I can’t sleep tonight. Hypomania is inspiring me to write all night, but I will probably throw it all away tomorrow once the depression hits.
My mind is moving so fast, and I can’t sit still. I can’t stop moving or slow down. I haven’t slept in two days.
My medication saves my life every day, and today is no different.
My son needs me, but I am too depressed to be a parent. I feel so guilty for ignoring him, but I am in the pits of despair and I see no way out.
It’s midnight and I have to clean. I can’t stop organizing and cleaning.
I can’t get out of bed today. I feel lost in the ocean and it hurts to exist.
I feel like I’m just below the surface. My cries for help go unheard as I drown in the water.
Dinner needs to be made, and my daughter needs me. But I just can’t today. I am too drained and devastated.
I appear calm on the outside, but I am screaming on the inside, and no one can hear me.
I feel like I’m suffocating and my heart is breaking again. I can’t breathe.

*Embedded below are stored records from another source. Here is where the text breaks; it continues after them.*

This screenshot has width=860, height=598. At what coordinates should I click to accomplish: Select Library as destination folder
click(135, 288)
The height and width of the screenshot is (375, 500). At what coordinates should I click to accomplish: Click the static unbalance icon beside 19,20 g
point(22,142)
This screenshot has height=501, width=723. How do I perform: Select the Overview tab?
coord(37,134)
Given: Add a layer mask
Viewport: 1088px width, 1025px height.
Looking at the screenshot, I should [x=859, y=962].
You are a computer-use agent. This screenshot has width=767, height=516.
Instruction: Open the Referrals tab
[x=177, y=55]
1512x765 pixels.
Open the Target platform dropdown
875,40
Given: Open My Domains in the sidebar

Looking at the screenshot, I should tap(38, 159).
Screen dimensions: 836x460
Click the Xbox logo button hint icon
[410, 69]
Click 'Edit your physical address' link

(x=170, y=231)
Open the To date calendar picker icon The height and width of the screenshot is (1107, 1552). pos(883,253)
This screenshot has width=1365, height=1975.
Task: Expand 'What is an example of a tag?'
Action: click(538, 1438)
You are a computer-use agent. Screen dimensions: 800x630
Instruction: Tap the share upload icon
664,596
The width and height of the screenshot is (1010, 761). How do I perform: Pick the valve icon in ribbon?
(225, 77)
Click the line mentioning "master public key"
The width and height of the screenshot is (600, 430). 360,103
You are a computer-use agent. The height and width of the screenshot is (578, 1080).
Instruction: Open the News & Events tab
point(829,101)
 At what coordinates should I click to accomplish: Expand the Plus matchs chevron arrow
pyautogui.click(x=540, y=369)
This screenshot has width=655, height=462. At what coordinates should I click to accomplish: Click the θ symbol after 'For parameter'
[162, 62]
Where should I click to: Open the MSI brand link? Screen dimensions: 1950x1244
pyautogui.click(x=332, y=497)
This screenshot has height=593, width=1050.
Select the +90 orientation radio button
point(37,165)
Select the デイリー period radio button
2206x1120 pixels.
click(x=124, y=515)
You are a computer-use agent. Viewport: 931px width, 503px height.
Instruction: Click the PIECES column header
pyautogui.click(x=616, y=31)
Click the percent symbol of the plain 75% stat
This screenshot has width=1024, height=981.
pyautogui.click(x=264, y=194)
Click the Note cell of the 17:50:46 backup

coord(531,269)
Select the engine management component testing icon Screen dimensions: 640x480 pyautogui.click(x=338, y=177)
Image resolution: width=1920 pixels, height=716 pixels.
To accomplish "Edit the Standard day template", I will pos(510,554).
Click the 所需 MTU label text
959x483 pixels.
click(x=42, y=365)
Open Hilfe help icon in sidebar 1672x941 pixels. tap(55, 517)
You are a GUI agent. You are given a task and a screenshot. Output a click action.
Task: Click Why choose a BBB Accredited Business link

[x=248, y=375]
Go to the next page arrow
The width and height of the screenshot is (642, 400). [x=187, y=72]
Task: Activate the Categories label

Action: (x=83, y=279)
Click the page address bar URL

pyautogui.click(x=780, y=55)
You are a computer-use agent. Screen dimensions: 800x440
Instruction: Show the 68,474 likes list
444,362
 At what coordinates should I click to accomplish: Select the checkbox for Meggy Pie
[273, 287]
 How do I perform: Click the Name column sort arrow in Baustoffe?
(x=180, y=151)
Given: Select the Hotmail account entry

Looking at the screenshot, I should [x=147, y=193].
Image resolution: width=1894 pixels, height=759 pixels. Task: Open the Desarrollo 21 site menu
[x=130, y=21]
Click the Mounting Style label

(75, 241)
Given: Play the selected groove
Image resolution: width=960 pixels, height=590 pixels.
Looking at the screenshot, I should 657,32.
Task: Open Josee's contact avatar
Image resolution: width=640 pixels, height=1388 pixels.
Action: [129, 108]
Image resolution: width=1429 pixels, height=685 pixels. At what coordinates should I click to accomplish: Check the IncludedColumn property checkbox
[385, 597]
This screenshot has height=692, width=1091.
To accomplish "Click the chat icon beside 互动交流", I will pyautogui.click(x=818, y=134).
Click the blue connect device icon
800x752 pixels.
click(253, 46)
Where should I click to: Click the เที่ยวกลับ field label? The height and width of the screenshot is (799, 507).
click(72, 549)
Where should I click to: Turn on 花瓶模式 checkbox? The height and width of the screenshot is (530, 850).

I feel so empty today. I have a void that needs to be filled so I will search for a purpose and meaning among the ruins and ashes.
The mania is pouring down around me, and today it feels like I am melting into a pile of chaos.
The kitchen is messy, but I can’t clean today. My depression is so fierce that I probably won’t eat or move from the couch. The house is in shambles and so am I.